I can already hear you disagreeing with me, but here's a look at Cousins' first two full seasons as a starter in the NFL:
|Kirk Cousins||Comp-Att (Comp %)||Yards (YPA)||TD-INT||Rating|
|2015||379-543 (69.8%)||4166 (7.7)||29-11||101.6|
|2016||406-606 (67.0%)||4917 (8.1)||25-12||97.2|
|TOTAL||785-1149 (68.3%)||9083 (7.9)||54-23||99.3|
Cousins faces the very significant obstacle of heading into the 2017 season sans a pair of 1000-yards receivers in DeSean Jackson and Pierre Garcon. There's also the fact that the combined winning percentage of the teams Cousins has beaten over his career is 0.397. Still, Cousins is heading into his sixth year in the league (his third as the unquestioned starter), and has proven he can play.
Elliott led the NFL in rushing last season, and there's nobody in the NFC East even remotely close to him in ability. There is, however, the question of whether the NFL will impose discipline on him for off-field behavior.
Beckham is arguably a top three receiver in the NFL, much less the NFC East, while Jeffery and Bryant are both very talented players coming off a pair of down years, statistically.
Reed is an extreme health risk, seeing as he is only 27 and has suffered a very alarming six concussions (!) over his football-playing career. Still, when healthy, he is a matchup nightmare for opposing defensive coordinators, and difference maker for the Redskins' offense.
I believe most people would take the Cowboys' Tyron Smith over Williams. Not me. In addition to being a stud both in pass protection and in the run game, Williams also doesn't commit many penalties. On the 2016 season, Williams committed just three penalties. Here's how that compares with the rest of the NFC East's left tackles:
|Trent Williams, Redskins||3 (2 holding, 1 false starts)|
|Tyron Smith, Cowboys||7 (5 holding, 2 false starts)|
|Jason Peters, Peters||13 (3 holding, 10 false starts)|
|Ereck Flowers, Giants||13 (9 holding, 3 false starts, 1 face mask)|
Williams is the best left tackle in the division, not Tyron Smith.
Left guard is by far the weakest position along the OL in the NFC East. We'll give Pugh the nod here, I guess, although he would move to the bench in real life in favor of right guards Brandon Brooks (Eagles) and Brandon Scherff (Redskins) if we were forming an actual team.
Travis Frederick and I have history. During the 2014 offseason, he read one of my "mean tweets" about him in a segment the Cowboys borrowed from Jimmy Kimmel.
After that aired, I actually went back to look at the play in question, which occurred during a 2013 game, and determined that it was the Cowboys' left guard who got beaten badly on the play, not Frederick.
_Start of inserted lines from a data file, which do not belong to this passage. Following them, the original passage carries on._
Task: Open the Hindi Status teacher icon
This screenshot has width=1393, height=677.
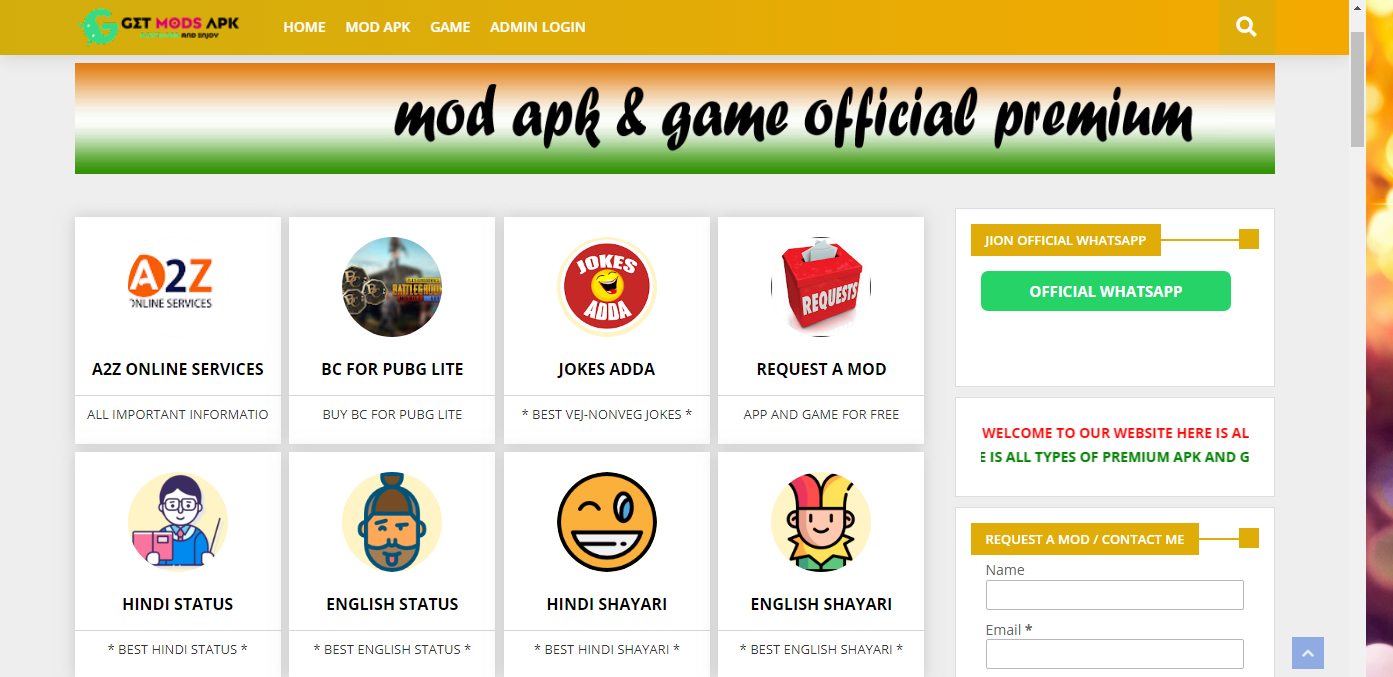Action: point(178,522)
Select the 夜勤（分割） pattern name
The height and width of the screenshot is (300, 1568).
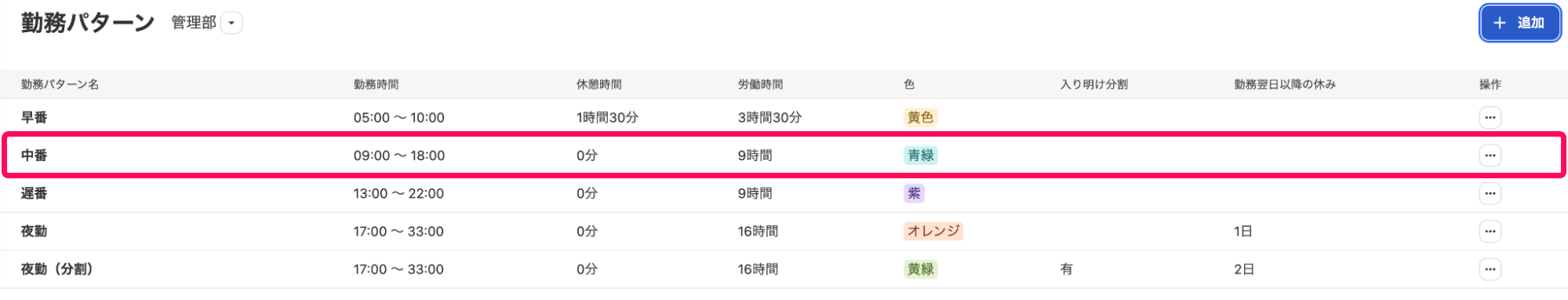pos(57,269)

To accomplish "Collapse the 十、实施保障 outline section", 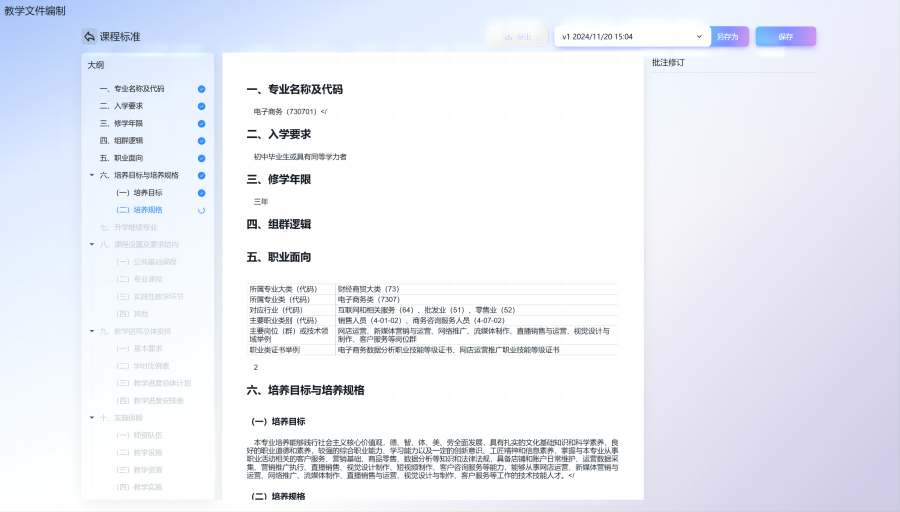I will tap(92, 417).
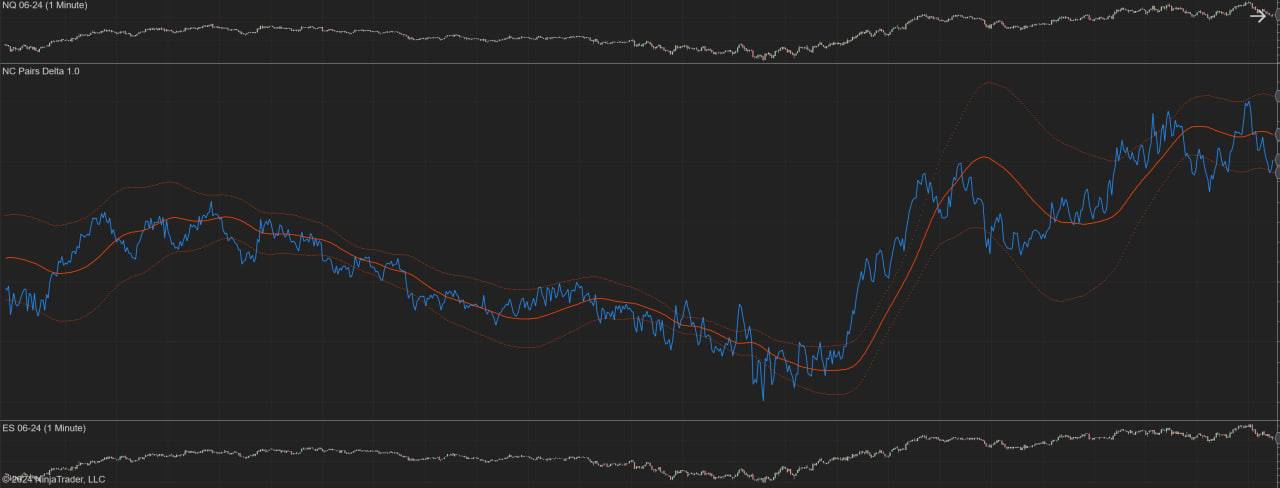1280x488 pixels.
Task: Click the ES candlestick series at its highest point
Action: pos(1248,426)
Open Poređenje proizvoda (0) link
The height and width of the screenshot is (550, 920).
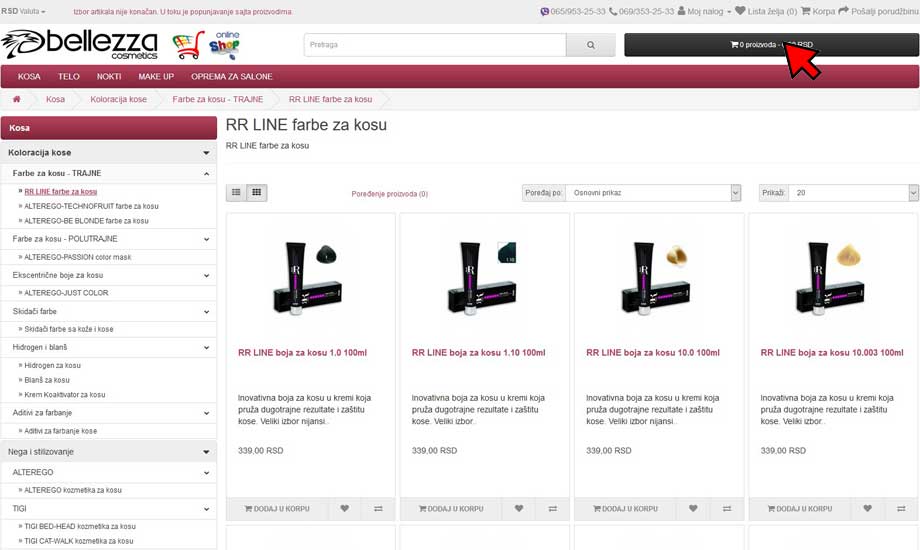pos(390,194)
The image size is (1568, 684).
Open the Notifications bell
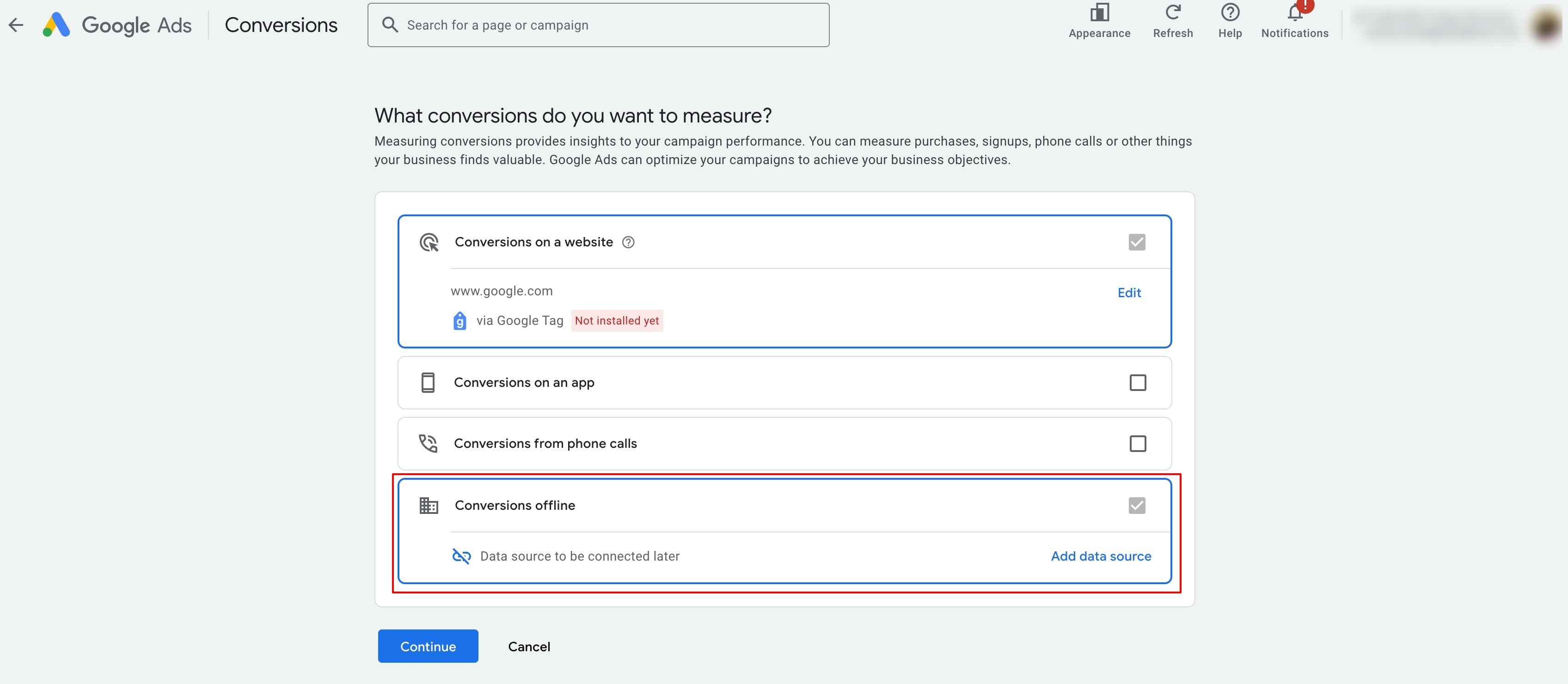pyautogui.click(x=1294, y=13)
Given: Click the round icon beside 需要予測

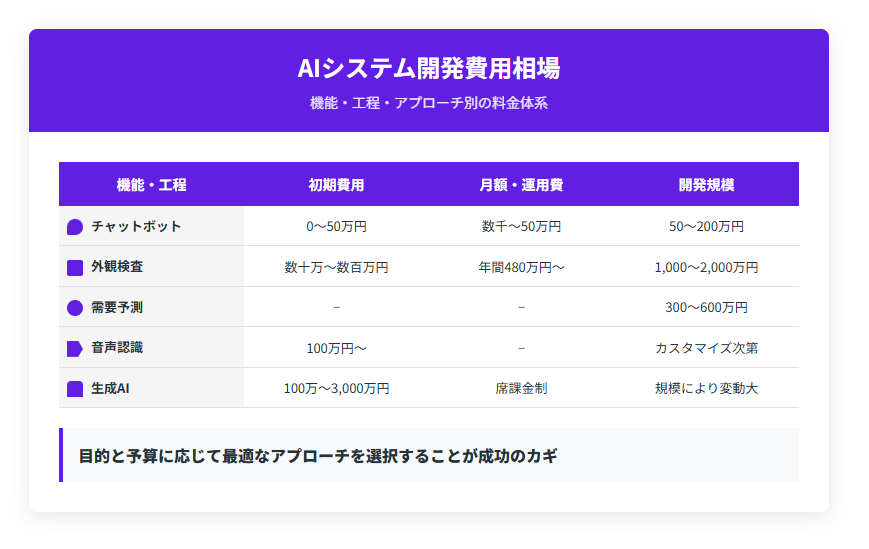Looking at the screenshot, I should [75, 308].
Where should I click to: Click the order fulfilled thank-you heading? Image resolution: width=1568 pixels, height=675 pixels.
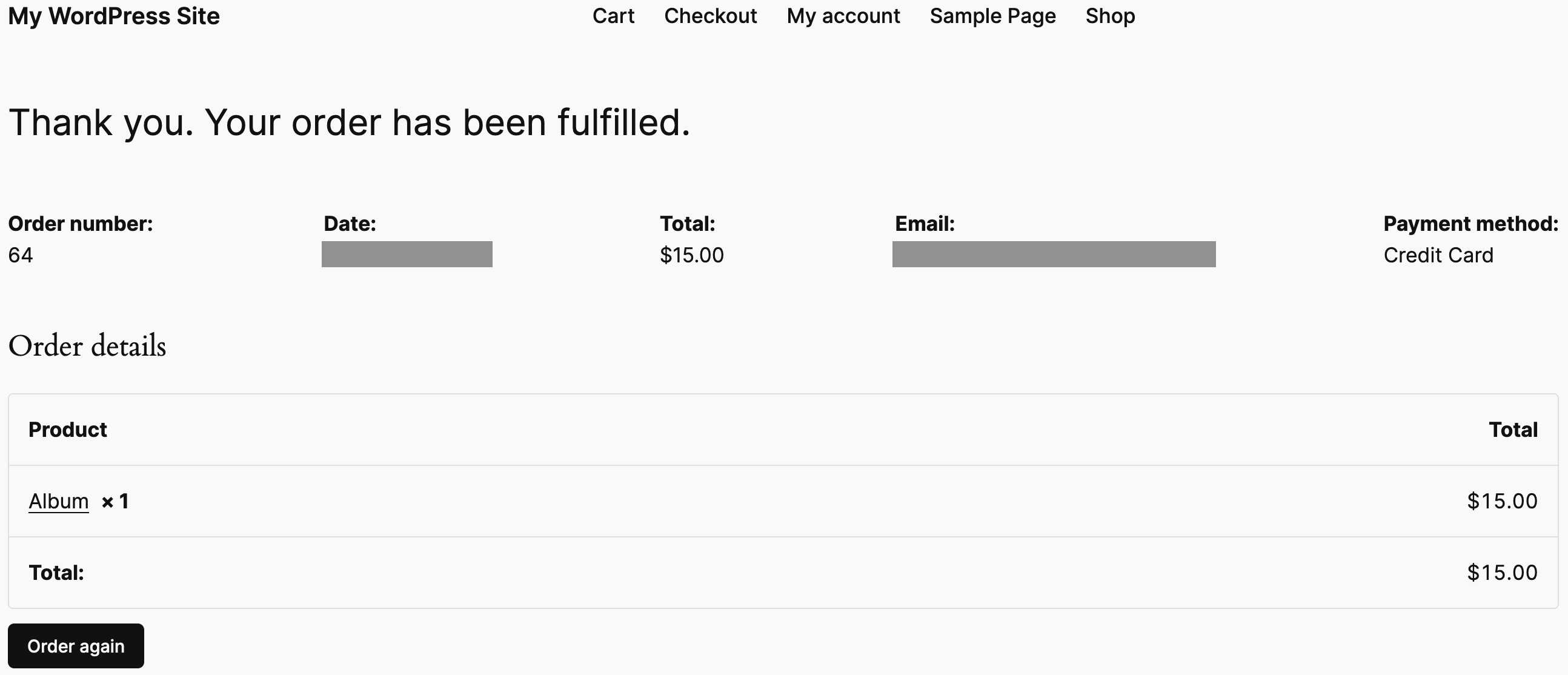coord(350,122)

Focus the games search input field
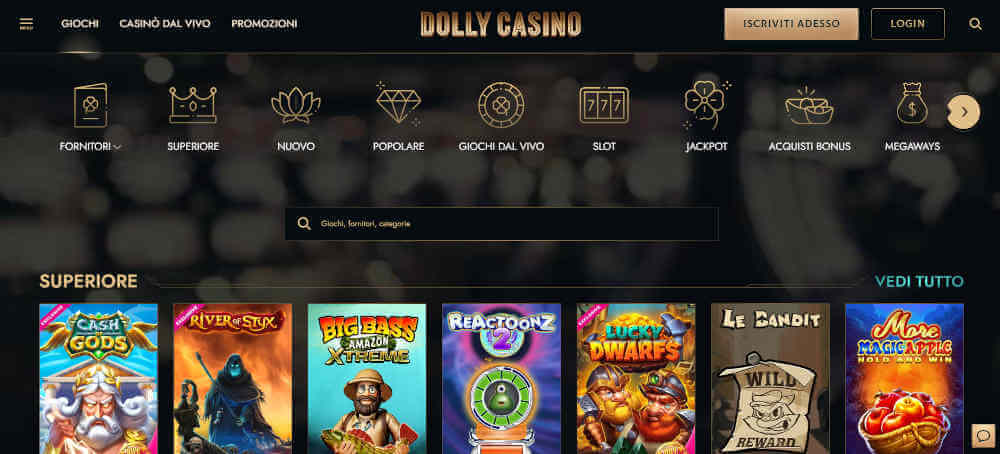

Realizing my error, I issued a formal apology to him.
Anyway, he's the best center in the NFC East.
As noted above, right guards Brandon Scherff and Brandon Brooks are also very good players, but Martin might be the best guard in the NFL.
Any Eagles observer can tell you how much better the offense looked when Johnson was playing last season, and when he wasn't. I really don't think that was much of a coincidence. As long as he can learn how to read supplement labels, Johnson is the best RT in the game.